Nous savons tout ou presque sur le climat et pourtant nous n’en tirons pas de leçon efficace sur le plan des comportements, à voir la légèreté des programmes d’adaptation. Les californiens savaient ce qui les attendaient mais ils ont préféré « jouer avec le feu ». Nous connaissons bien les risques d’inondation, d’épuisement des sols et d’assèchement des forêts mais nous attendons une sorte de Godot providentiel qui prendrait en main d’un coup de baguette la revitalisation d’une nature épuisée.

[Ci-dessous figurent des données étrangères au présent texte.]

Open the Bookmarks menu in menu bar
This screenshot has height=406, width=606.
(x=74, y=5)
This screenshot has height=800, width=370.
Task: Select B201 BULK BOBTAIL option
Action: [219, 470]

La problématique est claire : ce sont nos comportements individuels et collectifs qui sont en cause, et derrière nos valeurs du moment, plus que les techniques, plus que la géographie ou les lois de la physique. Ce sur quoi l’économiste Mathieu Glachant nous met en garde dans son nouveau livre sur l’insuffisance de nos programmes d’adaptation « pour faire avec la chaleur qui s’installe inexorablement ».

Prenons acte du réchauffement et organisons-nous, il est temps, cessons de gloser et planifions mieux…

Forer mais pas "for ever"

Face à ce défi schizophrénique, voilà qu’intervient le revirement américain. Le pari fou de « forer, forer, forer » (« Drill, Baby, Drill » Donald Trump lors de plusieurs de ces derniers discours, Janvier 2025) pour faire baisser les prix de l’énergie fossile. Ça n’est pas simplement un acte stratégique démoniaque au regard de la planète : il traduit l’entêtement d’une société qui veut aller au bout de son égotisme obsessionnel en se mentant à elle-même sur les limites de la situation. « America First » (Slogan de Donald Trump) n’est qu’un slogan simpliste contre toute solidarité humaine qui fut pourtant l’inspiration originelle des Pères pèlerins (en anglais : « Pilgrim fathers »).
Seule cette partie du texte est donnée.